MPI Library optimized for 3rd gen VMs and Titanium

Intel MPI Library is a multi-fabric message-passing library that implements the MPI API standard. It’s a commercial-grade MPI implementation based on the open-source MPICH project, and it uses the OpenFabrics Interface (OFI, aka libfabric) to handle fabric-specific communication details. Various libfabric providers are available, each optimized for a different set of fabrics and protocols.

Version 2021.11 of the Intel MPI Library specifically improves the PSM3 provider and provides tunings for the PSM3 and OFI/TCP providers for the Google Cloud environment, including the Intel IPU E2000. The Intel MPI Library 2021.11 also takes advantage of the high core counts and advanced features available on 4th Generation Intel Xeon Scalable Processors and supports newer Linux OS distributions and newer versions of applications and libraries. Taken together, these improvements unlock additional performance and application features on 3rd generation VMs with Titanium.
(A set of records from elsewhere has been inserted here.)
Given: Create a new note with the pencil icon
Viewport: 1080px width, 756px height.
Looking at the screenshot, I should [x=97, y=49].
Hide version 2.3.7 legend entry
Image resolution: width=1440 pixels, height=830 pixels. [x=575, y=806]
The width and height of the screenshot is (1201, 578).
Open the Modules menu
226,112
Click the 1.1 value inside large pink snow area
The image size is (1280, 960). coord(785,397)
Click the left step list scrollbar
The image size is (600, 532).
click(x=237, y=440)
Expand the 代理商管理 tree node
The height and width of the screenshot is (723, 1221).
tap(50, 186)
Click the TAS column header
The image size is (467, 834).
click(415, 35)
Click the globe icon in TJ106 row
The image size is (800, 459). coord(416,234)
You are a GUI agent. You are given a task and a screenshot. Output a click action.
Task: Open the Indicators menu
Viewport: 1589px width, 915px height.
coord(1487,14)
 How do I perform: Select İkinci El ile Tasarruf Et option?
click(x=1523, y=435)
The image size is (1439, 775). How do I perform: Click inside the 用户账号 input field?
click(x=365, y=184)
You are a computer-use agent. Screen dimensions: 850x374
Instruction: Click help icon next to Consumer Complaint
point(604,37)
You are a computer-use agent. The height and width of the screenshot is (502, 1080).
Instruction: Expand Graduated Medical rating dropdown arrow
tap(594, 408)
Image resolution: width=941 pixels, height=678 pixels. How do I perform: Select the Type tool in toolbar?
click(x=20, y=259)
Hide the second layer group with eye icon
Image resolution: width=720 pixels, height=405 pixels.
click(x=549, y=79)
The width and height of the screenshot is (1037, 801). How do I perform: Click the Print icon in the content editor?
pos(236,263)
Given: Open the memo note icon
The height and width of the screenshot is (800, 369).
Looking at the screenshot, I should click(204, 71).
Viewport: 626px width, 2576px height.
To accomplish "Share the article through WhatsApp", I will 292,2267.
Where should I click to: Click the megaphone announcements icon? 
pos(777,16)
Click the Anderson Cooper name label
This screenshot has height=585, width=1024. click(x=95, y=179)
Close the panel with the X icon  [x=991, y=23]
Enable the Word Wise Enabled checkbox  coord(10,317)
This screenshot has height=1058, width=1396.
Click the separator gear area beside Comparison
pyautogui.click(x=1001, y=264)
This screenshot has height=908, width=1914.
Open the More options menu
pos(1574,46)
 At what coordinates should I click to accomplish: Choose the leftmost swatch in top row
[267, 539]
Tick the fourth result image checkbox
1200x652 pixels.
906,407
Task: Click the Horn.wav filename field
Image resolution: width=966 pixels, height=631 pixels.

Boosting HPC application performance

Applications like Siemens SimcenterTM STAR-CCM+TM software shorten the time-to-solution through parallel computing. For example, if doubling the computational resources solves the same problem in half the time, the parallel scaling is 100% efficient, and the speedup is 2x compared to the run with half the resources. In practice, a speedup of 2x per doubling may not be achieved for a variety of reasons, such as not exposing enough parallelism, or overhead from inter-node communication. An improved communication library directly improves the latter problem.

To demonstrate the performance improvements of the new Intel MPI Library, Google and Intel tested Simcenter STAR-CCM+ with several standard benchmarks on H3 instances. The figure shows five standard benchmarks up to 32 VMs (2,816 cores). As you can see, good speedups are achieved throughout the tested scenarios; only the smallest benchmark (LeMans_Poly_17M) stops scaling beyond 16 nodes due to its small problem size (which is not addressed by communication library performance). In some benchmarks (LeMans_100M_Coupled and AeroSuvSteadyCoupled106M), superlinear scaling can even be observed for some VM counts, likely due to the increased available cache.